Repeat the listing beneath this line exactly, keeping every character.

####################

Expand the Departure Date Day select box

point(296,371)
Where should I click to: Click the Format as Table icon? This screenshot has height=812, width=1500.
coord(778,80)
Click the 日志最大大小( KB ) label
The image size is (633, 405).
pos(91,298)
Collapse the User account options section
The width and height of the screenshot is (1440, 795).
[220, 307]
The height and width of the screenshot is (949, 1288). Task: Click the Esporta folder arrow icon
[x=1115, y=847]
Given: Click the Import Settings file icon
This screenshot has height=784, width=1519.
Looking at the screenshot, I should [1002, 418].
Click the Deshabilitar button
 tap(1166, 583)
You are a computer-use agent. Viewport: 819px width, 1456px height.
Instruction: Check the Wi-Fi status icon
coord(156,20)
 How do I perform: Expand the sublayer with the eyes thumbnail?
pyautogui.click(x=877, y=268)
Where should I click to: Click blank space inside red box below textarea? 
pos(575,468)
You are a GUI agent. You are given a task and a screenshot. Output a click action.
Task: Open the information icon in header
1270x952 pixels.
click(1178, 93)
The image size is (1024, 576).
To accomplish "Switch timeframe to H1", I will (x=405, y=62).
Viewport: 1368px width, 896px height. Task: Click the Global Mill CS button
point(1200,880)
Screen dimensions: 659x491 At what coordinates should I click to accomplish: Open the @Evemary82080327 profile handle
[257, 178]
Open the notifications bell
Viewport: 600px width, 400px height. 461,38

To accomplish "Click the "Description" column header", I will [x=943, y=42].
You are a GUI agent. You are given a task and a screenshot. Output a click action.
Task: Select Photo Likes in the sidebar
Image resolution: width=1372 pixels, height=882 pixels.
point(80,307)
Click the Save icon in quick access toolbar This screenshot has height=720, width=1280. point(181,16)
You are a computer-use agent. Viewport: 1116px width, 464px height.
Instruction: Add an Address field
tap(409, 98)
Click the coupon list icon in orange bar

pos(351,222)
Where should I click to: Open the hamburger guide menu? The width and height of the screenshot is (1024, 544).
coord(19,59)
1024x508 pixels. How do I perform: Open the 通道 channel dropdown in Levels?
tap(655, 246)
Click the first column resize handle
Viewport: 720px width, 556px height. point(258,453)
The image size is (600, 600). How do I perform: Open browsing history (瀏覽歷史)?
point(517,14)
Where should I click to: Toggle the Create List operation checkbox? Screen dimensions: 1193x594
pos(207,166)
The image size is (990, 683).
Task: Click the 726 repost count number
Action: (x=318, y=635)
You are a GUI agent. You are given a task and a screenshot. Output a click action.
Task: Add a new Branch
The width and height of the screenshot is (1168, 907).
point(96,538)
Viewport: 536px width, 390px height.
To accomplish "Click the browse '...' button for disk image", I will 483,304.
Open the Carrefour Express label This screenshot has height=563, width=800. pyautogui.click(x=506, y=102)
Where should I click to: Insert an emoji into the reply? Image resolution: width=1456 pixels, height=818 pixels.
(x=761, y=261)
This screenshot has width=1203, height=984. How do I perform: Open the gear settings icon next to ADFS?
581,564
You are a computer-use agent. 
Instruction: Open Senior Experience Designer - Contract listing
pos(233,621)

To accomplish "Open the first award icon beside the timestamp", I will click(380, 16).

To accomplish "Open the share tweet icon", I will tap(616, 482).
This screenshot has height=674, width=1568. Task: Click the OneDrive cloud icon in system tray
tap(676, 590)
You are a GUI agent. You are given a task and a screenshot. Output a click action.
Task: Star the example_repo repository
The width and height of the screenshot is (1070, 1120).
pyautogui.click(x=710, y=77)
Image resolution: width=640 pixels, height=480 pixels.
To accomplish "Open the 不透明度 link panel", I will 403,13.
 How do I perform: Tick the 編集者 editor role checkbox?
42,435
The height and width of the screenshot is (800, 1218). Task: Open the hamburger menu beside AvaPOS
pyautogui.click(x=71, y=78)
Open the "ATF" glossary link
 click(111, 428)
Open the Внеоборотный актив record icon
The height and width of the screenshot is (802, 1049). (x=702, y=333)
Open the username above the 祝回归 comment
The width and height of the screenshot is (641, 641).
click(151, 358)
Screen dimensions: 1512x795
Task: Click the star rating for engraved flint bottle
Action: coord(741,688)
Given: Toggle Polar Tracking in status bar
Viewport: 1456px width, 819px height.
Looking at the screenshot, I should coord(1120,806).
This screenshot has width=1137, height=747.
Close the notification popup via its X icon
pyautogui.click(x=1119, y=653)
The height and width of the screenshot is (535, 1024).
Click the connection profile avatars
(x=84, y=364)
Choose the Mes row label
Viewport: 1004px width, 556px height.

####################

*Exercise solution*
Expand the Departure Date Day select box

point(296,371)
Where should I click to: Click the Format as Table icon? This screenshot has height=812, width=1500.
coord(778,80)
Click the 日志最大大小( KB ) label
The image size is (633, 405).
pos(91,298)
Collapse the User account options section
The width and height of the screenshot is (1440, 795).
[220, 307]
The height and width of the screenshot is (949, 1288). Task: Click the Esporta folder arrow icon
[x=1115, y=847]
Given: Click the Import Settings file icon
This screenshot has height=784, width=1519.
Looking at the screenshot, I should [1002, 418].
Click the Deshabilitar button
 tap(1166, 583)
You are a computer-use agent. Viewport: 819px width, 1456px height.
Instruction: Check the Wi-Fi status icon
coord(156,20)
 How do I perform: Expand the sublayer with the eyes thumbnail?
pyautogui.click(x=877, y=268)
Where should I click to: Click blank space inside red box below textarea? 
pos(575,468)
You are a GUI agent. You are given a task and a screenshot. Output a click action.
Task: Open the information icon in header
1270x952 pixels.
click(1178, 93)
The image size is (1024, 576).
To accomplish "Switch timeframe to H1", I will (x=405, y=62).
Viewport: 1368px width, 896px height. Task: Click the Global Mill CS button
point(1200,880)
Screen dimensions: 659x491 At what coordinates should I click to accomplish: Open the @Evemary82080327 profile handle
[257, 178]
Open the notifications bell
Viewport: 600px width, 400px height. 461,38

To accomplish "Click the "Description" column header", I will [x=943, y=42].
You are a GUI agent. You are given a task and a screenshot. Output a click action.
Task: Select Photo Likes in the sidebar
Image resolution: width=1372 pixels, height=882 pixels.
point(80,307)
Click the Save icon in quick access toolbar This screenshot has height=720, width=1280. point(181,16)
You are a computer-use agent. Viewport: 1116px width, 464px height.
Instruction: Add an Address field
tap(409, 98)
Click the coupon list icon in orange bar

pos(351,222)
Where should I click to: Open the hamburger guide menu? The width and height of the screenshot is (1024, 544).
coord(19,59)
1024x508 pixels. How do I perform: Open the 通道 channel dropdown in Levels?
tap(655, 246)
Click the first column resize handle
Viewport: 720px width, 556px height. point(258,453)
The image size is (600, 600). How do I perform: Open browsing history (瀏覽歷史)?
point(517,14)
Where should I click to: Toggle the Create List operation checkbox? Screen dimensions: 1193x594
pos(207,166)
The image size is (990, 683).
Task: Click the 726 repost count number
Action: (x=318, y=635)
You are a GUI agent. You are given a task and a screenshot. Output a click action.
Task: Add a new Branch
The width and height of the screenshot is (1168, 907).
point(96,538)
Viewport: 536px width, 390px height.
To accomplish "Click the browse '...' button for disk image", I will 483,304.
Open the Carrefour Express label This screenshot has height=563, width=800. pyautogui.click(x=506, y=102)
Where should I click to: Insert an emoji into the reply? Image resolution: width=1456 pixels, height=818 pixels.
(x=761, y=261)
This screenshot has width=1203, height=984. How do I perform: Open the gear settings icon next to ADFS?
581,564
You are a computer-use agent. 
Instruction: Open Senior Experience Designer - Contract listing
pos(233,621)

To accomplish "Open the first award icon beside the timestamp", I will click(380, 16).

To accomplish "Open the share tweet icon", I will tap(616, 482).
This screenshot has height=674, width=1568. Task: Click the OneDrive cloud icon in system tray
tap(676, 590)
You are a GUI agent. You are given a task and a screenshot. Output a click action.
Task: Star the example_repo repository
The width and height of the screenshot is (1070, 1120).
pyautogui.click(x=710, y=77)
Image resolution: width=640 pixels, height=480 pixels.
To accomplish "Open the 不透明度 link panel", I will 403,13.
 How do I perform: Tick the 編集者 editor role checkbox?
42,435
The height and width of the screenshot is (800, 1218). Task: Open the hamburger menu beside AvaPOS
pyautogui.click(x=71, y=78)
Open the "ATF" glossary link
 click(111, 428)
Open the Внеоборотный актив record icon
The height and width of the screenshot is (802, 1049). (x=702, y=333)
Open the username above the 祝回归 comment
The width and height of the screenshot is (641, 641).
click(151, 358)
Screen dimensions: 1512x795
Task: Click the star rating for engraved flint bottle
Action: coord(741,688)
Given: Toggle Polar Tracking in status bar
Viewport: 1456px width, 819px height.
Looking at the screenshot, I should coord(1120,806).
This screenshot has width=1137, height=747.
Close the notification popup via its X icon
pyautogui.click(x=1119, y=653)
The height and width of the screenshot is (535, 1024).
Click the connection profile avatars
(x=84, y=364)
Choose the Mes row label
Viewport: 1004px width, 556px height.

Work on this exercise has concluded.